- Entries shown -
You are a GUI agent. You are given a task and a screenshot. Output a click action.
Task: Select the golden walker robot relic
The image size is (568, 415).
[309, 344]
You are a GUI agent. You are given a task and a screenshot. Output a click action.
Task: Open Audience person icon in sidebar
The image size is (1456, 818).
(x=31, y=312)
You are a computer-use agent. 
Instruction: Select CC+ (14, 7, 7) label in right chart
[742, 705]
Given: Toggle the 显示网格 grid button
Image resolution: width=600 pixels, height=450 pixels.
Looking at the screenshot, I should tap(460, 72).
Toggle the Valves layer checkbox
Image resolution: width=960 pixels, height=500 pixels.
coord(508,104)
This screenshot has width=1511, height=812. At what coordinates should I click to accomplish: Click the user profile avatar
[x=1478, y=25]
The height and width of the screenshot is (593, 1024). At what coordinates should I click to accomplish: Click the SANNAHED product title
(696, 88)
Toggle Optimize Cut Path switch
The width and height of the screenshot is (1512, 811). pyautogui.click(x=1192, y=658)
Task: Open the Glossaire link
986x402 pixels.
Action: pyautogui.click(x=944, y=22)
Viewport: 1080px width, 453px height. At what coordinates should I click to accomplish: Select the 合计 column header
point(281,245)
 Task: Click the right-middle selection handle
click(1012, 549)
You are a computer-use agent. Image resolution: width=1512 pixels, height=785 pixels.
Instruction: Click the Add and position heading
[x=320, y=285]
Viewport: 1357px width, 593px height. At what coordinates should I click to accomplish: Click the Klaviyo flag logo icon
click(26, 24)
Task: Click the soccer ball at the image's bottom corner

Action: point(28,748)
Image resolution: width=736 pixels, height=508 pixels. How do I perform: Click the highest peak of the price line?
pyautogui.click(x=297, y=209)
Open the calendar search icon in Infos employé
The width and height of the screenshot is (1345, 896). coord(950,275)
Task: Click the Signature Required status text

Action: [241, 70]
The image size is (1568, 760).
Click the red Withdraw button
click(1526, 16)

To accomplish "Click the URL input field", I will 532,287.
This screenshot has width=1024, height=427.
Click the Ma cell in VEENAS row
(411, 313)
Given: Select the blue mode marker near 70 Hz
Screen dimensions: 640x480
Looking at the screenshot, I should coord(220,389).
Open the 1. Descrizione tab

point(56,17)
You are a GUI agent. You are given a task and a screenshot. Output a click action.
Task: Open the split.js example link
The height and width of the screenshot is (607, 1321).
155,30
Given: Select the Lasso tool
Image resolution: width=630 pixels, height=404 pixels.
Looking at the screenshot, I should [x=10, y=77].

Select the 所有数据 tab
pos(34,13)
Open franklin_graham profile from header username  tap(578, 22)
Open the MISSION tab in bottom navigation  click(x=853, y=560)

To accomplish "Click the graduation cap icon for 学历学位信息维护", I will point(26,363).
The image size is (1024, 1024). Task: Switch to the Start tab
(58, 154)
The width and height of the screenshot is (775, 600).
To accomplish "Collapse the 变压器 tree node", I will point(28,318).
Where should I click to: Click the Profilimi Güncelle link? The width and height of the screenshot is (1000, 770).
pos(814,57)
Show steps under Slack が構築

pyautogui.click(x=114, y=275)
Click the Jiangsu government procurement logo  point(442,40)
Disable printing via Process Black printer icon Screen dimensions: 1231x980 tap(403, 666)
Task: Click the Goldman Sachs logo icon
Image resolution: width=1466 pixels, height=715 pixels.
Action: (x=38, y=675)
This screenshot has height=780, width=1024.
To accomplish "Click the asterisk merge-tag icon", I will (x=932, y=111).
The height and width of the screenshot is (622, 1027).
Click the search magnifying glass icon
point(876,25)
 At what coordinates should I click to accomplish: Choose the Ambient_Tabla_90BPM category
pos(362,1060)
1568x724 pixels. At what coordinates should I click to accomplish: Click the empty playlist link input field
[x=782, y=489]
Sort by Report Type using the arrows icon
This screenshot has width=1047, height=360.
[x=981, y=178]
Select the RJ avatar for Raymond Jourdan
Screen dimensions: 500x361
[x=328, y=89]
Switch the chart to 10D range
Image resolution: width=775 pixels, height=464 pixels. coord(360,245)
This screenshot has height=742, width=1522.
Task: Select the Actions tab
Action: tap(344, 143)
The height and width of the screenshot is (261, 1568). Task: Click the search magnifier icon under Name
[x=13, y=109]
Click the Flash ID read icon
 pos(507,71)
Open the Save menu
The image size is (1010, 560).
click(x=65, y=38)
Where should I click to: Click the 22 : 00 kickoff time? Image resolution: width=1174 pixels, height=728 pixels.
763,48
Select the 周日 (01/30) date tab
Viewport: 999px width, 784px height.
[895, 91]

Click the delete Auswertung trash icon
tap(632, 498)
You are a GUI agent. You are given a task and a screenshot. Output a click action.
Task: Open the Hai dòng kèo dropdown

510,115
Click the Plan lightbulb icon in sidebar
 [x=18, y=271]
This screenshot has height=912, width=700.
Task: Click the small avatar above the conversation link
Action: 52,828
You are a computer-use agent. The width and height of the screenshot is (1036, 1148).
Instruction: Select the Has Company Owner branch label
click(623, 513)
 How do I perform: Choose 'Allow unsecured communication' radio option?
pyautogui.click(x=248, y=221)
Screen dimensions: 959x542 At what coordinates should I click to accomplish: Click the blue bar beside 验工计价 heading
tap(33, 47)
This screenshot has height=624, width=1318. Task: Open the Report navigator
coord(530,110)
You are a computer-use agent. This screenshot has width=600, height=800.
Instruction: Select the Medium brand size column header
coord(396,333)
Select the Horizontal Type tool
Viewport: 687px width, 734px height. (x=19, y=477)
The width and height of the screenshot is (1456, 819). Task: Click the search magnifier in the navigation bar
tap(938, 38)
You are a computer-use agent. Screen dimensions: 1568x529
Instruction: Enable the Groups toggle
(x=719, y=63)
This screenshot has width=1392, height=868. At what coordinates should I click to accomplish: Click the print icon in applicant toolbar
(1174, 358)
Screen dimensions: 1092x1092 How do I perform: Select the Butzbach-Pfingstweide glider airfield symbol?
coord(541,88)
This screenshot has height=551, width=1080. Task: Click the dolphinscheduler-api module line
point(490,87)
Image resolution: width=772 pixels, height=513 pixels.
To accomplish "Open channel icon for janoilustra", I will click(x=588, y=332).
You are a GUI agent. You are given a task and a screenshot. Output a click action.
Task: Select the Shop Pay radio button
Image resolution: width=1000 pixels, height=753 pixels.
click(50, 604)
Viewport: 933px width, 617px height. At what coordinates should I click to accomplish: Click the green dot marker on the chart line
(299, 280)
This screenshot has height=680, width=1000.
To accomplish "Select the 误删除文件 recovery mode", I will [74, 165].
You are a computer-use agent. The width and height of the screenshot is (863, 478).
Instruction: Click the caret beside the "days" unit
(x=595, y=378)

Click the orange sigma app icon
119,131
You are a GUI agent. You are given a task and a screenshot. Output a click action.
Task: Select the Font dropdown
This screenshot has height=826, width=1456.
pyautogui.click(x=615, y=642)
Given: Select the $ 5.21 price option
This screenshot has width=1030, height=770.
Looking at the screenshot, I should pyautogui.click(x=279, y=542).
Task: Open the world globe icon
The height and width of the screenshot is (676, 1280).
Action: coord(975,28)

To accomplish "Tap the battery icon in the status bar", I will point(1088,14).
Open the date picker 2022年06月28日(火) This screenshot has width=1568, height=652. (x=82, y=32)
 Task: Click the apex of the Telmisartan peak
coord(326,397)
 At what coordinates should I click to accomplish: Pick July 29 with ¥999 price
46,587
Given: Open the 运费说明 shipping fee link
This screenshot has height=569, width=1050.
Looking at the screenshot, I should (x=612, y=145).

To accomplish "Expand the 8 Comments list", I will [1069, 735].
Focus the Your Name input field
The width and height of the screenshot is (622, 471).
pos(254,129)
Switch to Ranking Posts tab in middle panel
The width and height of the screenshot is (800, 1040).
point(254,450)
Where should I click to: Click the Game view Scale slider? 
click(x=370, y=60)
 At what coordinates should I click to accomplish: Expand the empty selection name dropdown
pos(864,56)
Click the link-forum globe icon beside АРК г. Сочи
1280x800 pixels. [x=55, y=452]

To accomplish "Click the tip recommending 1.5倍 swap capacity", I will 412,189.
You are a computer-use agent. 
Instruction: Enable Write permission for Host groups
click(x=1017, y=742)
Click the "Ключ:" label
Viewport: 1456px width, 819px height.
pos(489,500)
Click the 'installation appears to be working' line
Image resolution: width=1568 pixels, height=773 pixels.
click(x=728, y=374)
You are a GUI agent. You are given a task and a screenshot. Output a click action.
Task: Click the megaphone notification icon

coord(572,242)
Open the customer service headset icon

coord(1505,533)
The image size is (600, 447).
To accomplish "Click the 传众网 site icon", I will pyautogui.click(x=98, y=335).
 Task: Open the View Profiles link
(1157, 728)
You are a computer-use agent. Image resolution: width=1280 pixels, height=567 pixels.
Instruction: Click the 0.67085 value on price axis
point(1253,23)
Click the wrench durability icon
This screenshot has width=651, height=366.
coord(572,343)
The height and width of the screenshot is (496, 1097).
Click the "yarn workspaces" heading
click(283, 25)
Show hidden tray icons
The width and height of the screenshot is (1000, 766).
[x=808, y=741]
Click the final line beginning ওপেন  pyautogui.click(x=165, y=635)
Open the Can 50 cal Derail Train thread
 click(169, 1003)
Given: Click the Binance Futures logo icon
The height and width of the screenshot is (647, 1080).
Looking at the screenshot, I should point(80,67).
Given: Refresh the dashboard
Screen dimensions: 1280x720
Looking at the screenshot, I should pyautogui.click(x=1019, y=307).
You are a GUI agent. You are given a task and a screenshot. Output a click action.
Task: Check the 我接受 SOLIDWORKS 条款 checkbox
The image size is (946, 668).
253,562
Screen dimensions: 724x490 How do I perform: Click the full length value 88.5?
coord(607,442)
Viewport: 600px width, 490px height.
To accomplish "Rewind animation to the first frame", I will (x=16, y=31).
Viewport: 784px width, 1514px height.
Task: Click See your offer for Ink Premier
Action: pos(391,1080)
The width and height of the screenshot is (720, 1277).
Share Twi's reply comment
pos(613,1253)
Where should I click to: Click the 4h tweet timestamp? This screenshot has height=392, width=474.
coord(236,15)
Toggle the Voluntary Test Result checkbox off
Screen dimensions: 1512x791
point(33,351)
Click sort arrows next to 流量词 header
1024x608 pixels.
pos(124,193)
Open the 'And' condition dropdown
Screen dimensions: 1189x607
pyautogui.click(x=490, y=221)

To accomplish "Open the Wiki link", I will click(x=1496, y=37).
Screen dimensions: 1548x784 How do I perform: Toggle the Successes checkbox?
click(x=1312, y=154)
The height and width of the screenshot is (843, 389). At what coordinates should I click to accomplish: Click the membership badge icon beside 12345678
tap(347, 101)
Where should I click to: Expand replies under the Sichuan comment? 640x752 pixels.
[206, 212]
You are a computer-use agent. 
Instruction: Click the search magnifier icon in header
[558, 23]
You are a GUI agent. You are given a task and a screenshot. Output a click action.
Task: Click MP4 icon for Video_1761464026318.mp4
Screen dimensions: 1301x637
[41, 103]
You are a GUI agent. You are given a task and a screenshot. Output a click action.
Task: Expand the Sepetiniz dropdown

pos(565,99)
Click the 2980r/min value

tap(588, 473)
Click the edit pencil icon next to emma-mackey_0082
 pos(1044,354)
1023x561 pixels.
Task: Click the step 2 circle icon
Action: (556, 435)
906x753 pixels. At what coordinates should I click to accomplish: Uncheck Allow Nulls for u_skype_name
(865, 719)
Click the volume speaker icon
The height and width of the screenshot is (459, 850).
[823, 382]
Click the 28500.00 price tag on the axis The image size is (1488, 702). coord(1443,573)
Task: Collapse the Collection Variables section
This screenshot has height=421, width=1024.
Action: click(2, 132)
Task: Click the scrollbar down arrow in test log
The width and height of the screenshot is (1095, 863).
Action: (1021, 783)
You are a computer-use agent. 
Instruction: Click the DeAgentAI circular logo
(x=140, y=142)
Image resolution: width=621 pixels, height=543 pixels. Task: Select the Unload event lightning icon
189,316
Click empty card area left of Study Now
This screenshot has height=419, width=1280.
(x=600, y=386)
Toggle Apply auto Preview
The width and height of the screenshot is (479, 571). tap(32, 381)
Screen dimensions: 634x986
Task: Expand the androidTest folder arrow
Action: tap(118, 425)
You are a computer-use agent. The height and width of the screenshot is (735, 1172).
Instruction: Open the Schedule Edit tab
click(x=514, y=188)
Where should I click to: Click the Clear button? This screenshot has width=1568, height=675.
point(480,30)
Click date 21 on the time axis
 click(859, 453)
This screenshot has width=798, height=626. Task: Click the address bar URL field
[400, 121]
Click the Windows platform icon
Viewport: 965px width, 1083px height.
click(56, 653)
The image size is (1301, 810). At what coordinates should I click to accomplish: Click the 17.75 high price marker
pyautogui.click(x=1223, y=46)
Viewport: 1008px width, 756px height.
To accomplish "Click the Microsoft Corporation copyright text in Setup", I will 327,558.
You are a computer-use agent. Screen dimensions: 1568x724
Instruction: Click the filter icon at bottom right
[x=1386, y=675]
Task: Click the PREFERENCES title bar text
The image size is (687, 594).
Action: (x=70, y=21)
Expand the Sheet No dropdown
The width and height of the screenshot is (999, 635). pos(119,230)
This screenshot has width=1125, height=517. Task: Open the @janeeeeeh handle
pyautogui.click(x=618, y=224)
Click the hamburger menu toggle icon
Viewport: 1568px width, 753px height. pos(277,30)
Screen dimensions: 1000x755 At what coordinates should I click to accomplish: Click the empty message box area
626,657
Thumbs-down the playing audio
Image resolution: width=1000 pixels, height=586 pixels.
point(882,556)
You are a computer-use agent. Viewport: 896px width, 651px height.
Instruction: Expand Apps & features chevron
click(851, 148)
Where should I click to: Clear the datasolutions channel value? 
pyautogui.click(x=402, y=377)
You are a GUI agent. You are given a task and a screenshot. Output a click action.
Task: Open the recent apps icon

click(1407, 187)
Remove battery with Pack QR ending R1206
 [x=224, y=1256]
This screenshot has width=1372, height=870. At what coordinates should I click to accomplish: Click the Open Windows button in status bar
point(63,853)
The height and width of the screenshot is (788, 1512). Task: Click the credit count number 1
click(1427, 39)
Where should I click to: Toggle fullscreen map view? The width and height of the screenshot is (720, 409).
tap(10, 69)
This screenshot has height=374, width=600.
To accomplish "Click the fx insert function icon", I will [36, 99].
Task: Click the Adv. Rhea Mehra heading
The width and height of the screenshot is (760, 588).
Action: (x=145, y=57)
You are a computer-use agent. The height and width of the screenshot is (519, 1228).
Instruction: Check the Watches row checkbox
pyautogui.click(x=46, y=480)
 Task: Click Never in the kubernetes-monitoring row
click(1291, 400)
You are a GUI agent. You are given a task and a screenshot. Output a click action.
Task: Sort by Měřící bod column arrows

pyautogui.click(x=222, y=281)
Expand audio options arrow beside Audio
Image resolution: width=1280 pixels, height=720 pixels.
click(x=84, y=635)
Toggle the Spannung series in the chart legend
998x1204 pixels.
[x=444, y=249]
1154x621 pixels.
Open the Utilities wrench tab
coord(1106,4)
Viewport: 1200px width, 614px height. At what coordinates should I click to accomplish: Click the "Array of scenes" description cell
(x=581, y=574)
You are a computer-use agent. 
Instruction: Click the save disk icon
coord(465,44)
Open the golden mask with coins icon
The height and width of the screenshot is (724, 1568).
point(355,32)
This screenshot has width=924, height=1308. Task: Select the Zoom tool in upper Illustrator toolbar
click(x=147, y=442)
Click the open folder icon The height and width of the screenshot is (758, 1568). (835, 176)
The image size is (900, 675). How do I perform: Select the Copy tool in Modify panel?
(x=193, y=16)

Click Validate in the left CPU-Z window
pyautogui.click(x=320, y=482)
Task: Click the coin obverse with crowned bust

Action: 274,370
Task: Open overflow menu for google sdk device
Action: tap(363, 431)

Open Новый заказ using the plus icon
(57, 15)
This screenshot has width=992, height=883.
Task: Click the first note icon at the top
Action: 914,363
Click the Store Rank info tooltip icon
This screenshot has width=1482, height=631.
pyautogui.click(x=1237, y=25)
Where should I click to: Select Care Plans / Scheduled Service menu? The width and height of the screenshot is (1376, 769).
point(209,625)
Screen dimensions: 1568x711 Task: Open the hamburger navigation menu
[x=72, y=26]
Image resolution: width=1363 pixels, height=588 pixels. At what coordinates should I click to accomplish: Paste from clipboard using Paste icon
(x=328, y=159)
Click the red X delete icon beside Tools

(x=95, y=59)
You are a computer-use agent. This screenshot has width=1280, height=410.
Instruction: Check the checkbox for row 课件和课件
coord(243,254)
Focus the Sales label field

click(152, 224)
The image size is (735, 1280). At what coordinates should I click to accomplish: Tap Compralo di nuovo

- Problem details -
Nothing but lines that contain "mode" should appear in the answer. Copy each from the records.

- Reply -
Given: Select the blue mode marker near 70 Hz
To accomplish "Select the 误删除文件 recovery mode", I will [74, 165].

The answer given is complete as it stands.